- Your task
Reproduce everything from the line that contains "You are a GUI" down to the line that contains "Where should I" in the listing below, word for word and nothing more. Leave the pictures out.
....................
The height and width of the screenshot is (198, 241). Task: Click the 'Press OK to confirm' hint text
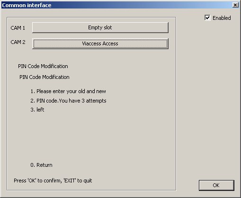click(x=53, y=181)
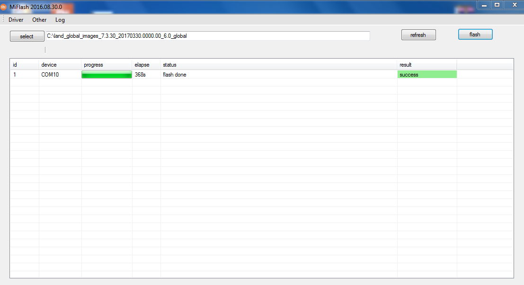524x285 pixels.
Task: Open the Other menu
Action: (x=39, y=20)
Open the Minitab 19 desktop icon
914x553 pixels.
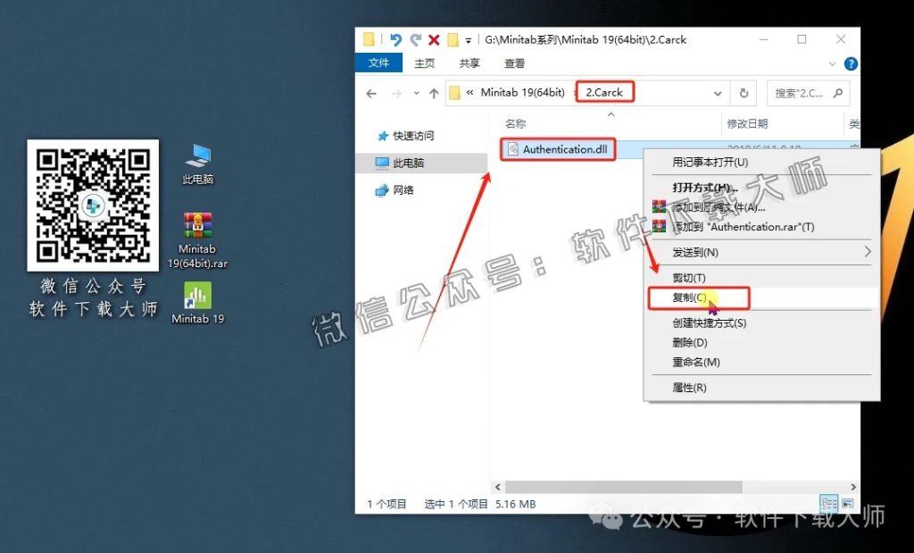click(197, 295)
....................
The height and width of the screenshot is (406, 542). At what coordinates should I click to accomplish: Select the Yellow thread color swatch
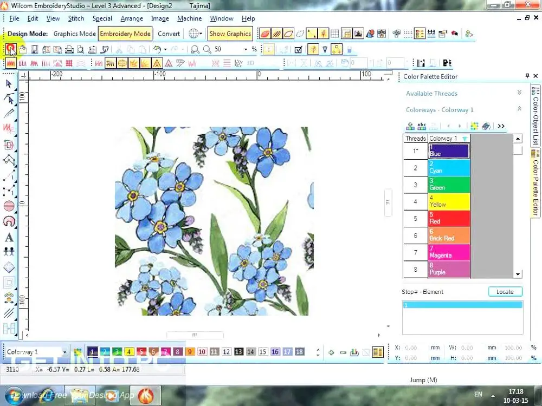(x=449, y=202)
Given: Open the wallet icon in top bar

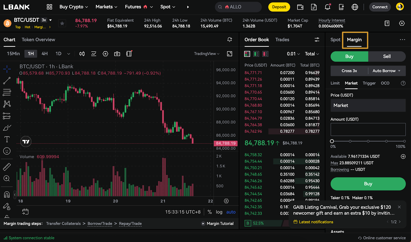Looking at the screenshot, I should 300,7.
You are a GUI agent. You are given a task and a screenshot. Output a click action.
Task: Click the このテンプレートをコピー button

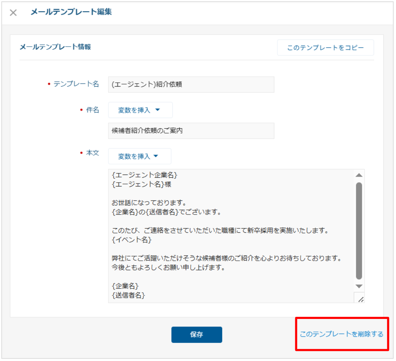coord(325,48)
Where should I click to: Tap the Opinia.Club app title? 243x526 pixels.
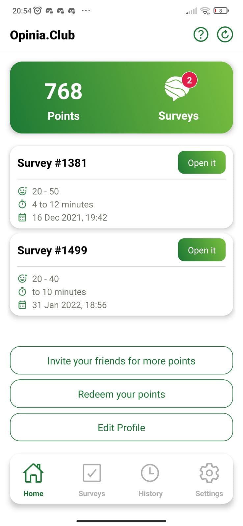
....................
- Result of this exercise
You are a GUI agent. You are given a task and a screenshot. Output a click action.
Task: Click the このテンプレートをコピー button

coord(325,48)
Where should I click to: Tap the Opinia.Club app title? 243x526 pixels.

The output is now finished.